Sister Silvana had a different experience in becoming a nun. At first, her family was nervous about the idea. There was stress and debate. But seeing her happy, they eventually learned to respect her decision. Today she can't imagine another lifestyle. When she paints her icons she describes it as "speaking with God."

Together with three other nuns, Silvana and Eliseea are working to rebuild a 17th-century monastery, where they will construct a church. Now it's just a cabin in the mountains. Eliseea has had her share of adventures there. She says she's been attacked by a cougar and stuck in a snowstorm, unable to carry food into the cabin.

"The idea to build this is very beautiful, but it is very hard and sometimes you want to give up," she says. "You always have to keep the goal in front of you."

They hope to sell some of the icons at the festival--they range in price from $100 to $300--to raise funds for the construction.

Many Americans seem ready to pull out their wallets when they see the glowing icons.
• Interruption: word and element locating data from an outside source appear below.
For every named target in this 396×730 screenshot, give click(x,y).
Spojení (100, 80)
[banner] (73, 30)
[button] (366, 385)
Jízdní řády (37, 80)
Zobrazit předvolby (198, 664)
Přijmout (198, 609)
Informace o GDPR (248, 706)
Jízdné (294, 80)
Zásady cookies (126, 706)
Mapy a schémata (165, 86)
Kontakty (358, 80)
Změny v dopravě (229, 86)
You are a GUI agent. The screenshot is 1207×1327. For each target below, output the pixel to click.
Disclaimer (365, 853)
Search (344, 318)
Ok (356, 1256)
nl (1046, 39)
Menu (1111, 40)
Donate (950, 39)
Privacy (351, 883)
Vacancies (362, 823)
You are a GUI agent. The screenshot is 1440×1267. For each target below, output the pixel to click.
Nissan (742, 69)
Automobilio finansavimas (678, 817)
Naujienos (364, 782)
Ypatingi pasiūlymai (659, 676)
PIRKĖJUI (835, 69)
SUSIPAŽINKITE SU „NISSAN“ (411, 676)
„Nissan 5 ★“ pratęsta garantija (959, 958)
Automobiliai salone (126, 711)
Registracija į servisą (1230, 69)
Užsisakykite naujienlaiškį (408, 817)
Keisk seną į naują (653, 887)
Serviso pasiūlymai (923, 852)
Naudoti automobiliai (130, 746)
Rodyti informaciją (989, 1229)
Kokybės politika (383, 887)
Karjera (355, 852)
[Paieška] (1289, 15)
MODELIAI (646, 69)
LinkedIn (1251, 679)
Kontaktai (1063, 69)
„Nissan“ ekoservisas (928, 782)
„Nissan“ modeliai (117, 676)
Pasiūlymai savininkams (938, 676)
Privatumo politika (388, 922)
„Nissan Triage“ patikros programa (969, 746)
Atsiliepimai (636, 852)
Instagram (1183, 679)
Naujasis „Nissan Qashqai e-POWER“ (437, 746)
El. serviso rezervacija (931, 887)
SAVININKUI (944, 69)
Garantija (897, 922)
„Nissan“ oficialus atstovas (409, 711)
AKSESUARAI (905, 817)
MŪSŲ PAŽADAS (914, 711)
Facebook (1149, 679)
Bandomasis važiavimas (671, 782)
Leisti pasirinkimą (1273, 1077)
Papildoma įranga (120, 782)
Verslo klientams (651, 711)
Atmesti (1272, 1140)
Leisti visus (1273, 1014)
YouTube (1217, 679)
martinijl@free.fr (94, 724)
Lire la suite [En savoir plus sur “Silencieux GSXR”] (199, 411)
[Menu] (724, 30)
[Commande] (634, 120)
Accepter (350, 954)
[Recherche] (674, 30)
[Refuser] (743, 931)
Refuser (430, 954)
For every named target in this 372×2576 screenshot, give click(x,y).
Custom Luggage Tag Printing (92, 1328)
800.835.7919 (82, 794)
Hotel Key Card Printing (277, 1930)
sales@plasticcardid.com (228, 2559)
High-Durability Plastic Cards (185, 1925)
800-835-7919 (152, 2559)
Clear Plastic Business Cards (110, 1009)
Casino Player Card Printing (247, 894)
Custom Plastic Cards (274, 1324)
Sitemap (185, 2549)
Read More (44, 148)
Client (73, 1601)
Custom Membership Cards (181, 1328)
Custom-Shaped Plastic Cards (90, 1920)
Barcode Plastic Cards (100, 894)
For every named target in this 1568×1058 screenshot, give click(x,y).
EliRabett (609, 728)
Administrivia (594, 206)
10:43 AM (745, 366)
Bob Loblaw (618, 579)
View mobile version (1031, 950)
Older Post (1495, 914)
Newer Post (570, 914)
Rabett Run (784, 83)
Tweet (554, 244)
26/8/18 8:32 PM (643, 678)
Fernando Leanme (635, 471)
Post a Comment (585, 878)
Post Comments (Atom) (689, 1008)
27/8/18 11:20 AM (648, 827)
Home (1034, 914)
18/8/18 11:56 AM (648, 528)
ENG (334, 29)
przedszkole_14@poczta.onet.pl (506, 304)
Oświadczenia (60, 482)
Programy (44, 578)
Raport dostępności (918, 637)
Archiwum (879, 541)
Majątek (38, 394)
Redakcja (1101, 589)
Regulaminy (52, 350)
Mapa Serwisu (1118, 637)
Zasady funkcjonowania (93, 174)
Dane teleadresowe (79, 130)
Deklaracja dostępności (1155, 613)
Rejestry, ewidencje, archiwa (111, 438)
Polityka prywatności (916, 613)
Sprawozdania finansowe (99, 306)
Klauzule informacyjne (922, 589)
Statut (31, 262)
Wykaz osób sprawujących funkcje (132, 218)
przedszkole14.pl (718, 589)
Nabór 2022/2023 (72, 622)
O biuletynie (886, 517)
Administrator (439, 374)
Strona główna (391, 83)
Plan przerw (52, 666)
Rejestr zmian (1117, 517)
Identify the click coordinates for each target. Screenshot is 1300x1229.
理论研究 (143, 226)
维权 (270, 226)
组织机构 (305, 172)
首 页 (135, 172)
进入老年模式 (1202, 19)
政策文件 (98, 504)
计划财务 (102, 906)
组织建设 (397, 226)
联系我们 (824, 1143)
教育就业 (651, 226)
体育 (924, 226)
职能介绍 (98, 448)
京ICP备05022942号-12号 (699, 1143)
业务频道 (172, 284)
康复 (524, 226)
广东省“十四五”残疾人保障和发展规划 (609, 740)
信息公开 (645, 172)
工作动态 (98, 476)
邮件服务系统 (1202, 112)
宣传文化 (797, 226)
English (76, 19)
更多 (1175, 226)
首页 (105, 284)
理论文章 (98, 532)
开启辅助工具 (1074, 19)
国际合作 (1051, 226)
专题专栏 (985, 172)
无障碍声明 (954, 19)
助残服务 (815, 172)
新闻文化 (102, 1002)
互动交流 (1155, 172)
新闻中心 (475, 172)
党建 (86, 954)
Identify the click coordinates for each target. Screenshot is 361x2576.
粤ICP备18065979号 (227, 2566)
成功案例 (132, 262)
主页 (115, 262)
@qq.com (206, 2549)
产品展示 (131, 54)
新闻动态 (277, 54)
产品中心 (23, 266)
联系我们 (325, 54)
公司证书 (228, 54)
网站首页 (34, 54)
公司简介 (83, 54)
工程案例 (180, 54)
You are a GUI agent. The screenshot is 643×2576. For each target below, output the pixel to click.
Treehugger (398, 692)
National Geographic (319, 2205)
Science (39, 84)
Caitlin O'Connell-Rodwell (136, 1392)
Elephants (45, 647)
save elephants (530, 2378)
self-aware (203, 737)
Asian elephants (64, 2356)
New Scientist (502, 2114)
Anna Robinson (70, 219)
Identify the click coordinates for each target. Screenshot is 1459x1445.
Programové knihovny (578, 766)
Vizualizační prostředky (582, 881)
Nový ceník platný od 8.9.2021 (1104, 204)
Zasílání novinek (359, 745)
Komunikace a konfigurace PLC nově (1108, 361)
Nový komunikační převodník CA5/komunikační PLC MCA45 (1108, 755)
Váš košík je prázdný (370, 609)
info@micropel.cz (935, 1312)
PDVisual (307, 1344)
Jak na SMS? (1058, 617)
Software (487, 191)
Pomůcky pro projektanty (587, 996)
At the table, Sister Eliseea makes sure to tell people that the money will go to God.

After about eight hours at the festival, the sun begins to set and people start to pack up their tents. The Romanian wood carvers in knee-high furry wool socks store their wares. So do the dog-sled carpenters from New Hampshire and the ostrich egg engravers from South Africa. And Sister Eliseea and Sister Silvana start to carefully wrap their icons in newspaper.

They are staying at the Key Bridge Marriott with the hundreds of others in the festival.

At night, there are jumping parties at the hotel where all cultures--New Hampshire folks, South Africans and Romanians--mingle after long sunny days on the Mall.

Eliseea and Silvana will stay for dinner. But afterward they will return to their room to polish their icons and pray.

CAPTION: Romanian Orthodox nun Eliseea Papacioc, left, at the Smithsonian Folklife Festival. "God himself does these icons with His light. When we paint, the icons become a sacred metaphor," she says. Above, Sister Silvana Ciupitu paints letters on a plaque.

CAPTION: Romanian Orthodox nun Eliseea Papacioc explains the technique and meaning of her icons to the curious at the Smithsonian Folklife Festival.

CAPTION: Sister Silvana is undisturbed by peering tourists and festival music as she paints a wooden icon.